日本のハードウェア製品状況については、「メーカーが多いのでガンガンやっていく」とし、日立のカムコーダやパイオニアのプレーヤー、松下、ソニー、シャープのレコーダなどについて言及。「圧倒的にわれわれが強いと思っている。今年のクリスマス商戦は、量販店にはBlu-rayしか置いてないような状況になる。(BD/HD DVDの)フォーマット戦争ではなく、Blu-rayの中でいかに生き残るかだと思っている」とした。 HD DVDとの比較においては、レコーダで約96%、記録メディアにおいて約98%という高いシェアを訴え、メディアの価格面でも低価格化が進んだ現状を報告。パソコンにおいても、9割以上がBlu-rayという。 さらに、国内のハイビジョンビデオタイトルの販売数においてシェアがBDの9割に対し、HD DVDが1割という調査結果や、ハイビジョンディスクの販売数トップ10について説明。トップ10を1位の「パイレーツ・オブ・カリビアン/デッドマンズ・チェスト」から10位の「ディープブルー」までをBlu-rayが独占していることから、「本当に日本でHD DVDは売っているんですか?」と問いかけ、「日本では、民生機器もPCも、メディアもBlu-ray一色。フォーマット戦争は日本では無かった」と宣言した。 最後に日立のBDビデオカメラの発売により、「Blu-rayによるHD Worldがほぼ実現した」とし、“唯一の足りない部分”という車載向けBD製品についても「東京モーターショーで、パナソニックが車載製品のデモを行ないます」とした。最後に、「クリスマスはBlu-ray一色になります。安心してBlu-rayを買ってください」と訴えた。

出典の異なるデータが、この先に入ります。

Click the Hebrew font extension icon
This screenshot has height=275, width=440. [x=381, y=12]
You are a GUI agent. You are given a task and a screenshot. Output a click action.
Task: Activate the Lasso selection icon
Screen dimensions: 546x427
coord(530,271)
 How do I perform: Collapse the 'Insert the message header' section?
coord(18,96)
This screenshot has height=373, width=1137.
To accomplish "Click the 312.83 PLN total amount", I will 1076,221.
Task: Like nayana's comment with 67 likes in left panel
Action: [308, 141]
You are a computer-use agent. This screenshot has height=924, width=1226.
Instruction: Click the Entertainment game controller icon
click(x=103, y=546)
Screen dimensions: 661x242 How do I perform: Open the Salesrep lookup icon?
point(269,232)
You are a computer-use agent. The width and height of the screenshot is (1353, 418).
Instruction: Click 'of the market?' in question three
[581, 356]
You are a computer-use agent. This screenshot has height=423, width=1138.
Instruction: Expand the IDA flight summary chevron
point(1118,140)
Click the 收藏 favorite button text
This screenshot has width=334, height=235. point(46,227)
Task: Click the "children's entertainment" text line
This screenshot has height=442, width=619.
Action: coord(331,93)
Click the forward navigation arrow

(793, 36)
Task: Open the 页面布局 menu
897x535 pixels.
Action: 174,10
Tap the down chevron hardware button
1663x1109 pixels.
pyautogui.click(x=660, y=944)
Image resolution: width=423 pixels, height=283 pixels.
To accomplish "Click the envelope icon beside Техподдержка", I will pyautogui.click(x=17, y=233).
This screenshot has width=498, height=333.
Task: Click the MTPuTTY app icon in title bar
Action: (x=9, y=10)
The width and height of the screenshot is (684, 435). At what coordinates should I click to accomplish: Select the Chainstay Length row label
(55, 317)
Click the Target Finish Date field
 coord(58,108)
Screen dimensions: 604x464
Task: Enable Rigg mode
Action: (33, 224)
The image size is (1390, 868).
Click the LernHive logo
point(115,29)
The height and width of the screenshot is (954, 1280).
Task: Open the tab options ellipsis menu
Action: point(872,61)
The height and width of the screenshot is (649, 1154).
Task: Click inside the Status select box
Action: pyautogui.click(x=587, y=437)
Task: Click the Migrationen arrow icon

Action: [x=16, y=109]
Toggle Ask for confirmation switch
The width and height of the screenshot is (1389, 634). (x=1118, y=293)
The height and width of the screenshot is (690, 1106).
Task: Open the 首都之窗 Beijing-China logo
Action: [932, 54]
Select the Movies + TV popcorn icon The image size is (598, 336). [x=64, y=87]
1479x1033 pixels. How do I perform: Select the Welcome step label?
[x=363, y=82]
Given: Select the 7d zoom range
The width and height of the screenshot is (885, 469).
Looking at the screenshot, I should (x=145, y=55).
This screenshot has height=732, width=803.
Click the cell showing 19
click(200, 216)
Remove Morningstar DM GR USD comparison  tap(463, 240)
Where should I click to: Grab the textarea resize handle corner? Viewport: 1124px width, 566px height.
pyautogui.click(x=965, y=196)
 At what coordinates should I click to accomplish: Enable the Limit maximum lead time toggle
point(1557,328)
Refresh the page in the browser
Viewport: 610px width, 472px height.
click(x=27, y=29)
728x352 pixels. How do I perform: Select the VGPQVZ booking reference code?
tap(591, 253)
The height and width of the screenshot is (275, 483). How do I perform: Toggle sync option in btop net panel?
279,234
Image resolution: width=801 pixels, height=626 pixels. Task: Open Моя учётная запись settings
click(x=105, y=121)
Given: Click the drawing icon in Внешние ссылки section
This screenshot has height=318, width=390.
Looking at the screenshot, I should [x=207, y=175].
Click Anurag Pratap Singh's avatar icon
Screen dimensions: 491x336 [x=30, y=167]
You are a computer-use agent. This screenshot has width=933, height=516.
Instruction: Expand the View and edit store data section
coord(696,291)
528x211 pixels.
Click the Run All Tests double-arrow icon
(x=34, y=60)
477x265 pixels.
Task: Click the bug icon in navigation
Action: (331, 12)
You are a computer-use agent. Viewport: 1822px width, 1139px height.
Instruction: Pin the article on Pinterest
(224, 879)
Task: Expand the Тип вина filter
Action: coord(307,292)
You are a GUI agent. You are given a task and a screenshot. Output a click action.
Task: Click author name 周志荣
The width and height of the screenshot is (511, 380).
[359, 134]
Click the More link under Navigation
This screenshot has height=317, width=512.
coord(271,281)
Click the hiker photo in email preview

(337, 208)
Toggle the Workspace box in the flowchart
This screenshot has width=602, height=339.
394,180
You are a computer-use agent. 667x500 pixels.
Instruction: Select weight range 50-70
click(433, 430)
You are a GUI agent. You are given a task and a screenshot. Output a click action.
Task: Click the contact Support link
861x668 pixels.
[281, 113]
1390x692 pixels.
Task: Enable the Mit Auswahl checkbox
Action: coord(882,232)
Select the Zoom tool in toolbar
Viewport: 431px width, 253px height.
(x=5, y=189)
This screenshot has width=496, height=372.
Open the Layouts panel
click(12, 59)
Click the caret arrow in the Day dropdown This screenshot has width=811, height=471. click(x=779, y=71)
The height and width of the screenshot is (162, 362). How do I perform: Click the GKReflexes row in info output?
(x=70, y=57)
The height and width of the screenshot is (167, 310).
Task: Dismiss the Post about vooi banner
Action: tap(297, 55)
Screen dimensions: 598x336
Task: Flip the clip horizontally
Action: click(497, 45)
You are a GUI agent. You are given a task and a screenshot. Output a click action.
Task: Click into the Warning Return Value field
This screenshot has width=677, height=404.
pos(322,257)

■ FOXが新作投入発表など、年末に向けBDタイトルを拡充
20世紀フォックスホームエンターテインメントジャパンの内藤友樹 代表取締役社長は、強固なコピープロテクションなどBlu-ray支持の理由を説明。 年末に向けた新作として、11月にダイハードシリーズを発売するほか、12月21日に、「デイ・アフター・トゥモロー」、「インディペンデンス・デイ」などのタイトルを発売する。 同社が発表したBDビデオタイトルは以下のとおり。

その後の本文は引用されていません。